(Stored items)
# # #

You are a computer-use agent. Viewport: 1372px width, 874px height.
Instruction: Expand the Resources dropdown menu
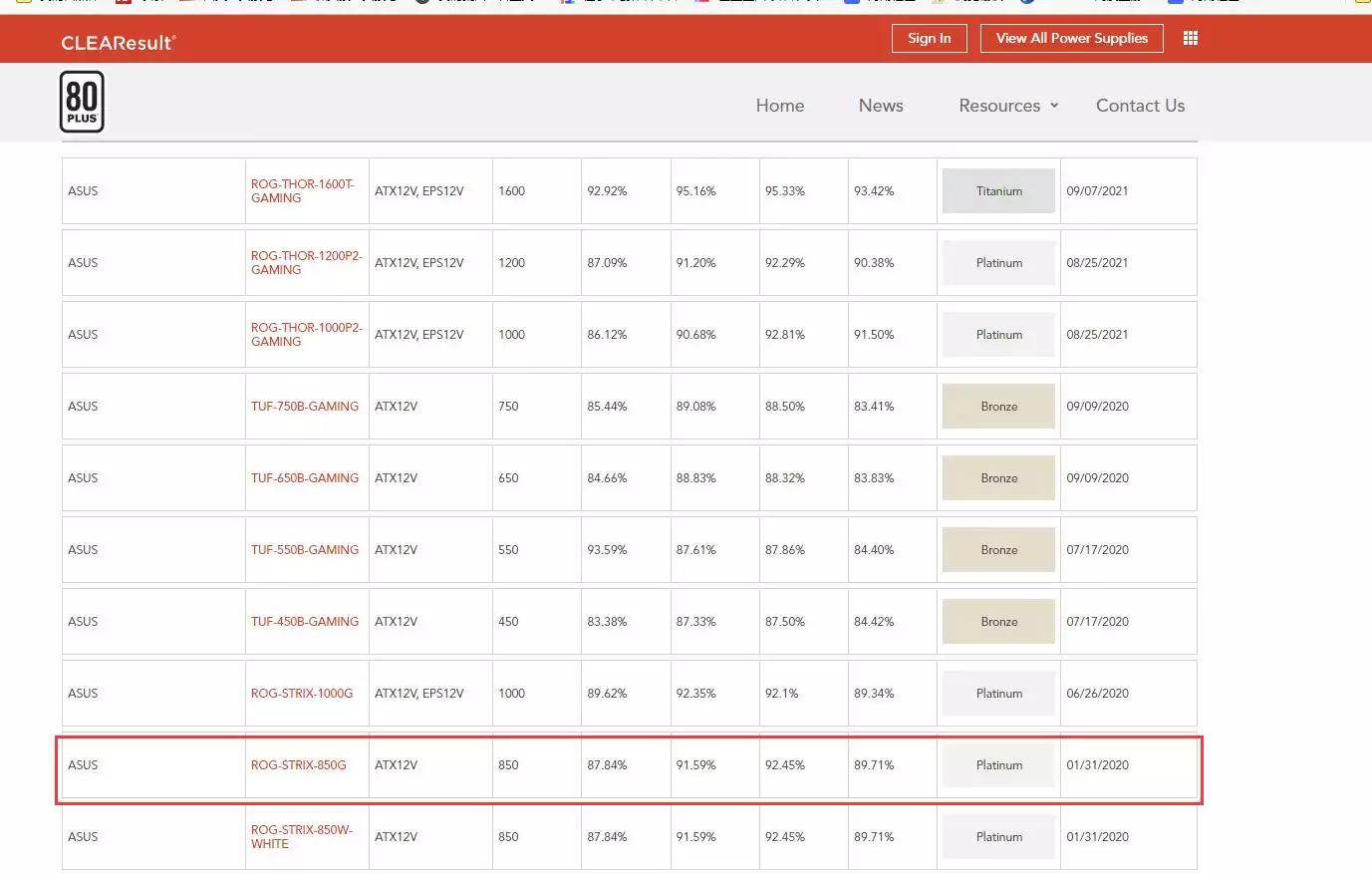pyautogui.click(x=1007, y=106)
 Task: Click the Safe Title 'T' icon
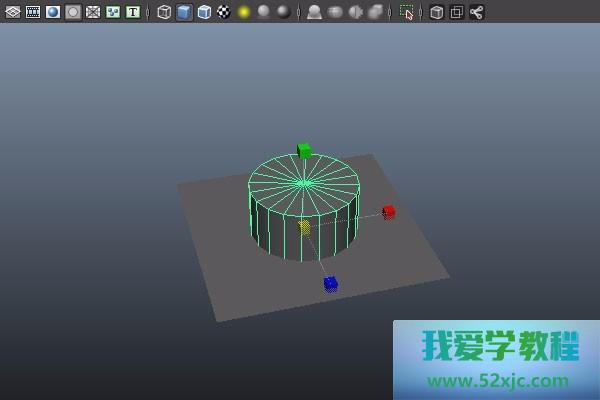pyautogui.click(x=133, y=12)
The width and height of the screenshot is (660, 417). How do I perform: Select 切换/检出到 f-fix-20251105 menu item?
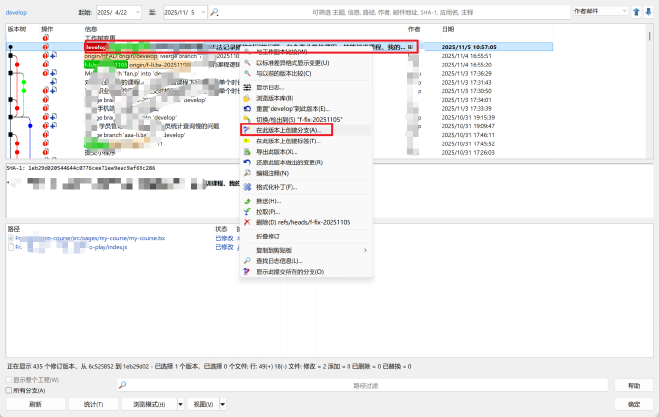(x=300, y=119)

# # #

> [Required work]: Write out every entry above exactly as it stands, minus the pictures.

> [Reply]:
You are a computer-use agent. Viewport: 1372px width, 874px height.
Instruction: Expand the Resources dropdown menu
pyautogui.click(x=1007, y=106)
 Task: Click the Safe Title 'T' icon
pyautogui.click(x=133, y=12)
The width and height of the screenshot is (660, 417). How do I perform: Select 切换/检出到 f-fix-20251105 menu item?
(x=300, y=119)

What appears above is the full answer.